I was lucky to have a strong partner in Illinois, who helped me nourish that kind of mindset. And It takes a little bit of time. There’s a lot of faculty and industry colleagues who see this as a good model, but it’s not scalable if I’m the only one in the industry spending a lot of time building relationships. So the question is how can we take it to scale? How can more universities adopt this model?
I’ve been talking about this at many places, trying to get more people excited about the approach and the way to make this more convincing is by doing it right. So in Buffalo, I was able to build the first national AI Institute for Exceptional Education and that is the first national AI Institute in the state of New York — the Institute for Artificial Intelligence and Data Science at the University at Buffalo — funded by the National Science Foundation and the Institute of Education Sciences of the US Department of Education.
So I’ve been pretty open to share my experience and I hope it resonates. I’m trying to do it again, with a similar model. Of course every time you have to fine tune the model based on the local needs and the local dynamics, too. And I just really hope that more and more faculty can buy into this idea and see this is a successful path.
Did you see an opportunity to do more of that by leading a new college here at UT San Antonio?
Definitely, not only the college, I think it’s the whole university. I think that also a very important point is the leadership and its vision. I felt like President Taylor Eighmy and Provost Heather Shipley, and all the people who trusted me to bring me here, they must believe in this model as well.
This younger university has the ambition to grow. And I think everyone feels the energy and wants to do something new and different so that way we can accelerate our growth and also differentiate ourselves from the rest.

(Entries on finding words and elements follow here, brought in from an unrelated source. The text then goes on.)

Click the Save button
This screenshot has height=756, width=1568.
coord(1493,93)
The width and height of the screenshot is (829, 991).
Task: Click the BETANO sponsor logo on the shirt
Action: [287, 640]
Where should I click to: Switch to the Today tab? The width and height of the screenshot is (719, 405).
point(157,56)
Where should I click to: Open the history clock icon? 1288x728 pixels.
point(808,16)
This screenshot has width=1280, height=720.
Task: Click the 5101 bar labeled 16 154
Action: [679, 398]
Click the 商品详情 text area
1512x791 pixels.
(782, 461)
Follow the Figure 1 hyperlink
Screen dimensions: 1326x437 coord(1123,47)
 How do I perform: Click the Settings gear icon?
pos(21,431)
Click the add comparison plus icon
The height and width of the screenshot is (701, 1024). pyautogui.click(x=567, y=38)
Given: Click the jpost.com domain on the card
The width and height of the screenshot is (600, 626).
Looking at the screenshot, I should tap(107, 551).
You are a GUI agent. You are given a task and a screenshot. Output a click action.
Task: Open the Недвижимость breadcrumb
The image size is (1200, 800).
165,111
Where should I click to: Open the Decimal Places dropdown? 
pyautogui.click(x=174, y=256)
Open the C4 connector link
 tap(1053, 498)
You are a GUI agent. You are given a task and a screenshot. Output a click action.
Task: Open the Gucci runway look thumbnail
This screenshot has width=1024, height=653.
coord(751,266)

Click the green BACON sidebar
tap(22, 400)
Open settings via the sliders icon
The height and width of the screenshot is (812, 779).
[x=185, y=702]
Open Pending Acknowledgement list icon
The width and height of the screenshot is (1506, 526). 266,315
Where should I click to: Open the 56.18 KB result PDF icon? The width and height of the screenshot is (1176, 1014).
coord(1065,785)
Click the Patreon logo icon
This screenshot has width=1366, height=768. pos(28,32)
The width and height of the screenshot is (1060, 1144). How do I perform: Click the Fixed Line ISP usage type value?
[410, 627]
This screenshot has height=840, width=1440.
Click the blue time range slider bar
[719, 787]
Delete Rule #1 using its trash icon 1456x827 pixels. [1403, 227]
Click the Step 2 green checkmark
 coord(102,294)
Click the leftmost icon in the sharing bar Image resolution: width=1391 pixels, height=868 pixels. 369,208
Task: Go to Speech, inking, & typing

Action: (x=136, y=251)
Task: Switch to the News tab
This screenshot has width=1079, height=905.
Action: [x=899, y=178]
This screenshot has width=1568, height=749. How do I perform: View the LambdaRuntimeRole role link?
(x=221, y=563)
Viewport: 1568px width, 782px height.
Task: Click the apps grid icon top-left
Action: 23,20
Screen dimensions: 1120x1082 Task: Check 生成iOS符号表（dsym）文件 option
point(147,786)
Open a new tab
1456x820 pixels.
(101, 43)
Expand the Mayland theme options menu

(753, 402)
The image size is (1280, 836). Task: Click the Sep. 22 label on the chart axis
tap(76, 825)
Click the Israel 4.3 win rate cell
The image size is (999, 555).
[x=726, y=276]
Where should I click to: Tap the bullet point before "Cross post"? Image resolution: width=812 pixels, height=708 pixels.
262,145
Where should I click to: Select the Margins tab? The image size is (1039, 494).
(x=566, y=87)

I feel this is making everyone a little more receptive.
And because we are young in a sense, we do not have a lot of baggage and the people are willing to work with you to build this process.
AI has had an interesting evolution in the college classroom, to say the least, do you think this solutions-focus approach helps soften the perception of it as a tool?
Oh totally. The thing is that in academics there are a lot of institutes doing wonderful AI work, but it is still far from people’s lives. But if I say, we are using AI to help children with disabilities, that’s not an abstract definition, not an abstract claim, right.
We did build the first AI screening tools. We worked with researchers to identify the most effective evidence-based screening practices and we worked with the developers of that methodology. We used AI and automated that whole process called AutoRSR (Automated Redmond Sentence Recall). It is a screening test with 16 sentences that children need to read and based on the children’s repeating of the sentence we can do the scoring. And based on the score we can show you the likelihood that you might need to see a speech pathologist.
This is a very simple kind of screening tool that in the past was labor intensive, but now you can scale it. We used AI to automate it and we put it online for free so that people can use it. Now you can see people can start to see that your AI research is no longer abstract and that you are developing something that people can use.